No doubt, the Indian audience wouldn’t buy these arguments (and Afghanistan wouldn’t buy them either). Attacks on Mumbai in 2008, and military facilities in Pathankot and Uri in 2016 showed that terrorist threats from the territory of Pakistan still exist despite long-term counter-terrorism cooperation between Pakistan and the United States and a significant amount of money and military support provided by the latter to the former for this purpose.

None of these reasons takes into account the Indian dimension of the issue, raised by the military exercises between Russia and Pakistan. After signing the military cooperation agreement in November 2014 by ministers of defense from both countries, this dimension was clearly felt by everybody except those in Moscow, who still see this through the prism of U.S.-Russian competition and/or cooperation of Russia and Pakistan against terrorism and drugs threats from Afghanistan.

But how can Russia participate in sharing combat experience with Pakistan, when the latter’s own experience is based on multiple conflicts with India, which is Russia’s privileged strategic partner? How can Moscow assure Delhi that the Armed Forces of Pakistan will not use the fruits of military cooperation with Russia against India?
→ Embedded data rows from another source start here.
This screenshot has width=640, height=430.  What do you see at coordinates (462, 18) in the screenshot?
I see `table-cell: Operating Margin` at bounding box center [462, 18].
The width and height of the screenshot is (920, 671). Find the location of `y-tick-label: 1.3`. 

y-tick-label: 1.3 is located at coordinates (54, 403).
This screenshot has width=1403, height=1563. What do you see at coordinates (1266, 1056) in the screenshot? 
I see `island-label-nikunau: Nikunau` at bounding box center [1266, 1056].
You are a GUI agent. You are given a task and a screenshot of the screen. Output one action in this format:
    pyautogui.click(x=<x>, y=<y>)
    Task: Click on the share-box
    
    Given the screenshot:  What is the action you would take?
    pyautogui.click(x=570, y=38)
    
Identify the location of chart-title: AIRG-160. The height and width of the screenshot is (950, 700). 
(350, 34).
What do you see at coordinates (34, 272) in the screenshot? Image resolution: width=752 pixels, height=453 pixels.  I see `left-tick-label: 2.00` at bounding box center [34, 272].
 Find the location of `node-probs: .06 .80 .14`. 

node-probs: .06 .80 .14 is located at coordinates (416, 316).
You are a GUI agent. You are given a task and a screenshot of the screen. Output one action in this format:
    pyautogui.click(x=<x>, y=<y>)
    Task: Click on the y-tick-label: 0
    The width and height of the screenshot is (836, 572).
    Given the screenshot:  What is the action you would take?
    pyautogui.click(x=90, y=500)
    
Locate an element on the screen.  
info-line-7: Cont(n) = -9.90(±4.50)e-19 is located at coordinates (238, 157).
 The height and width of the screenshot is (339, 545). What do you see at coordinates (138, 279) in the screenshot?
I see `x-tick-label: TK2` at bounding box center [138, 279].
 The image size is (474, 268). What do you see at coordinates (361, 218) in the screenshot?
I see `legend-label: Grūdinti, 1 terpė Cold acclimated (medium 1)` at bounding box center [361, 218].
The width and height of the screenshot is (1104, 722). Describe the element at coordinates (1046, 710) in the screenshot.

It’s still possible to support cooperation between Russia and Pakistan even without the dynamic development of military cooperation between these two countries. Experts cannot entirely dismiss the possibility of military cooperation between Moscow and Islamabad. This cooperation could help Pakistan to respond to security threats on its territory. Providing political, economic, and limited military support would help Islamabad address security issues before they will threaten Moscow.

But this assistance should not alter the regional balance of power or provoke India. It should not cost Moscow growing mistrust with Delhi and the potential to lose ground in India. It should be carefully developed by Moscow in the context of South Asia, not just in terms of U.S.-Russian competition or the Afghanistan drug trafficking issue.